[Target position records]
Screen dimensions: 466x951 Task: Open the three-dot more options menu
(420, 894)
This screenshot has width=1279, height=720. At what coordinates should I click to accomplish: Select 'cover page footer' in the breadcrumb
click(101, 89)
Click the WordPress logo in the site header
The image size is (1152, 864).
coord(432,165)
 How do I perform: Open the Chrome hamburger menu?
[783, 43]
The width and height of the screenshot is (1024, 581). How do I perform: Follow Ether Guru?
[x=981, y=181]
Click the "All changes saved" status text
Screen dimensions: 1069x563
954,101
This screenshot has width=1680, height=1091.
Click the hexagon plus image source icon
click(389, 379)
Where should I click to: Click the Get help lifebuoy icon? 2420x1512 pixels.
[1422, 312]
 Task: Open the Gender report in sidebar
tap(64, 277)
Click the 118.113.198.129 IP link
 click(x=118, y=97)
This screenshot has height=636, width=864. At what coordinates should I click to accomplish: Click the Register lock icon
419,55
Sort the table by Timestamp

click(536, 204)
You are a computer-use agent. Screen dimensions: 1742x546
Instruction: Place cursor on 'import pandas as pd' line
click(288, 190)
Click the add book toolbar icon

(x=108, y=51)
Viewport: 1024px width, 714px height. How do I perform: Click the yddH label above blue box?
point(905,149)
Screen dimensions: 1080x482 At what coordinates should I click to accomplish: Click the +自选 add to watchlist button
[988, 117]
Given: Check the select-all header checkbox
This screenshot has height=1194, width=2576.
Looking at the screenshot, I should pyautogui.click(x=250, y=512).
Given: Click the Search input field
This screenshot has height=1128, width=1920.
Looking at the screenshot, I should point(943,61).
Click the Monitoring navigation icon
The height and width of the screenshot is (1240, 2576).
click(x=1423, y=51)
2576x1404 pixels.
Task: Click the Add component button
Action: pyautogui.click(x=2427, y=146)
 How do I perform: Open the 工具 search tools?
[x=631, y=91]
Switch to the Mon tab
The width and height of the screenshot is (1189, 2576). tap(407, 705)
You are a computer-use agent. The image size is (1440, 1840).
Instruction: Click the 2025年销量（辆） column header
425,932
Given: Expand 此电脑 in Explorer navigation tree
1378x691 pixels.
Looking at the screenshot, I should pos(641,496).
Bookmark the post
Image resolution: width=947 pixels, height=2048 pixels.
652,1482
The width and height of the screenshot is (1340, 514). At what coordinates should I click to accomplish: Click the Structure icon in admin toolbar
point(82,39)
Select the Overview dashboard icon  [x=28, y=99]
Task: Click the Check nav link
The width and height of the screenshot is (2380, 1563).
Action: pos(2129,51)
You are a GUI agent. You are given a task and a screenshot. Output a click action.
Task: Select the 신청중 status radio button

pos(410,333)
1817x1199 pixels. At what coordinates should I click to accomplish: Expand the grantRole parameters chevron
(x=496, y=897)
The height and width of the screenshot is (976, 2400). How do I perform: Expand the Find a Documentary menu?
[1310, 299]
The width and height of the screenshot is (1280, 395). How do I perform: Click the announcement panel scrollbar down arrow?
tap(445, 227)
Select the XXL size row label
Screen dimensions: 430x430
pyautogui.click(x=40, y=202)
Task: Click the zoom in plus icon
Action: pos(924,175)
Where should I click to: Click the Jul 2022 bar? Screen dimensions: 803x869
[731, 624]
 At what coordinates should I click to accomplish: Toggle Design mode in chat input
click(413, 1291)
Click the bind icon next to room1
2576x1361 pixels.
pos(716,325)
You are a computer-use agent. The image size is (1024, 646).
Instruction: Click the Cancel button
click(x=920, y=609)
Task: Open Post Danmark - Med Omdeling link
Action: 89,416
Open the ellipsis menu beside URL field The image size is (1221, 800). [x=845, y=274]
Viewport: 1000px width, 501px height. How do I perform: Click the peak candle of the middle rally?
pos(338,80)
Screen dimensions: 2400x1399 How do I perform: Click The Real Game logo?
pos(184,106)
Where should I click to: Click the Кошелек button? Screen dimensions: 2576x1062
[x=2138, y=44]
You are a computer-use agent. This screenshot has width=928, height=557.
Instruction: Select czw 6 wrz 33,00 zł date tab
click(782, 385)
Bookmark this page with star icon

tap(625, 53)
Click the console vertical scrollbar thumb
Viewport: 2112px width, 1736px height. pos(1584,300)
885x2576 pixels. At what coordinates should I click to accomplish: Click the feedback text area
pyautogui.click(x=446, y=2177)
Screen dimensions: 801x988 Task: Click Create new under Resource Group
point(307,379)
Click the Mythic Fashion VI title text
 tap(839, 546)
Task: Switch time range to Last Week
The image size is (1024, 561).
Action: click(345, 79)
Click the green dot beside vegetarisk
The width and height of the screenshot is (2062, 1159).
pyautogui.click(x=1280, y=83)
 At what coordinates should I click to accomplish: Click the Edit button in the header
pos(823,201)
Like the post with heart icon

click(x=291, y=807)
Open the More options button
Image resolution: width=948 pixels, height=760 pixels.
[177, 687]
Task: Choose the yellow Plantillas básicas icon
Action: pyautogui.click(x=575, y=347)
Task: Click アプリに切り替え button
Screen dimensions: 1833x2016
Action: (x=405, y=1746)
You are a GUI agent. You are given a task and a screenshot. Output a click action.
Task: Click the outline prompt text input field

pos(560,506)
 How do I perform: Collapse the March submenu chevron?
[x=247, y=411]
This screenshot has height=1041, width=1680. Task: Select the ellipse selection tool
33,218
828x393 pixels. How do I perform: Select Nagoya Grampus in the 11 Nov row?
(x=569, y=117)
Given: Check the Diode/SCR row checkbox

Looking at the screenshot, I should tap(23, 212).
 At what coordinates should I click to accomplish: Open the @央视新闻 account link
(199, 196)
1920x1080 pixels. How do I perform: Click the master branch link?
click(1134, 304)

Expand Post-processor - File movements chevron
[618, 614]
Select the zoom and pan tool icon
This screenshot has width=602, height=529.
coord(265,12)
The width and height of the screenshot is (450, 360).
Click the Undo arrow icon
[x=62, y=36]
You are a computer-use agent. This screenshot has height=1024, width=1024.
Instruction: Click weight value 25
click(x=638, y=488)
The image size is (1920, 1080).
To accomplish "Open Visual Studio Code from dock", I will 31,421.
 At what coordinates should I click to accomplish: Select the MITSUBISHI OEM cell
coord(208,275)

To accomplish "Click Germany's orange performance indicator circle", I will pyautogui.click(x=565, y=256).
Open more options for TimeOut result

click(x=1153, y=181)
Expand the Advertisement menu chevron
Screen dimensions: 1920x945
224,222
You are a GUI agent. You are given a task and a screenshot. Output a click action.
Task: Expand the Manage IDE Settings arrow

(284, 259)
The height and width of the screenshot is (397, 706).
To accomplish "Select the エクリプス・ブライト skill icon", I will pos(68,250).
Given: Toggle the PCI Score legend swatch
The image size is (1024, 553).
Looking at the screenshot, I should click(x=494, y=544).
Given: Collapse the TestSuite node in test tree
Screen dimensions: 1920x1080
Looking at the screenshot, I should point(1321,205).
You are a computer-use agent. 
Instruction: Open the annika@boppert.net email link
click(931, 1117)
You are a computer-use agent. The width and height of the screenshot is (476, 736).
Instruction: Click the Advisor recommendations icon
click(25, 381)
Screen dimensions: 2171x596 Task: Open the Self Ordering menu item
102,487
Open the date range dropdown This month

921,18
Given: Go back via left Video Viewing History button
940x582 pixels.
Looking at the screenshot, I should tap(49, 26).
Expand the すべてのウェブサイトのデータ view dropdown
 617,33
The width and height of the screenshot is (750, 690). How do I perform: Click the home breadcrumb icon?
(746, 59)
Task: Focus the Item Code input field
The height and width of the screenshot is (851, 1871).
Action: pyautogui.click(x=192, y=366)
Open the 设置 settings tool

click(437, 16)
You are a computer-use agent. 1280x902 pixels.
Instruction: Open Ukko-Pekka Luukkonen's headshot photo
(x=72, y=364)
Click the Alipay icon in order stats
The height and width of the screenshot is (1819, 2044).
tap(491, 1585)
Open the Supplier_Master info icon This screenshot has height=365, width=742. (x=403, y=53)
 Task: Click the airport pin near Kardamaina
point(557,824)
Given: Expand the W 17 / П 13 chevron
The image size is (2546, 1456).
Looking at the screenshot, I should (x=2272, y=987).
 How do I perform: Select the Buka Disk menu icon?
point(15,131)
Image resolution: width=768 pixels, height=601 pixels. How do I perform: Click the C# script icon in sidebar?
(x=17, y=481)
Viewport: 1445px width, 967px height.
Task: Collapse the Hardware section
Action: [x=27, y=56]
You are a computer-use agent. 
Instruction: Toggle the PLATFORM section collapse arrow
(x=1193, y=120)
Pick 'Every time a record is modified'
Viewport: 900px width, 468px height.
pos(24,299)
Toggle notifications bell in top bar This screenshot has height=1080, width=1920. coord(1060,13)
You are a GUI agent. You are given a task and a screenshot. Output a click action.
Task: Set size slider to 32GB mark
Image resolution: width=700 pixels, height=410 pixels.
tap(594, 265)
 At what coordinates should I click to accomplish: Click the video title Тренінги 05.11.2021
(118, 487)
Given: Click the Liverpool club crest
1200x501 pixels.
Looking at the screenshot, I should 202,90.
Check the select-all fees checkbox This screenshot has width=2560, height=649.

**YOUR TASK**
Swap "computer-use agent" for "GUI agent" in the records between the lines holding "Where should I click to: Click the Кошелек" and "tap(625, 53)", inclusive, and write out only those lines with nothing else changed.

**RESULT FOR THIS EXERCISE**
Where should I click to: Click the Кошелек button? Screen dimensions: 2576x1062
[x=2138, y=44]
You are a GUI agent. This screenshot has width=928, height=557.
Instruction: Select czw 6 wrz 33,00 zł date tab
click(782, 385)
Bookmark this page with star icon

tap(625, 53)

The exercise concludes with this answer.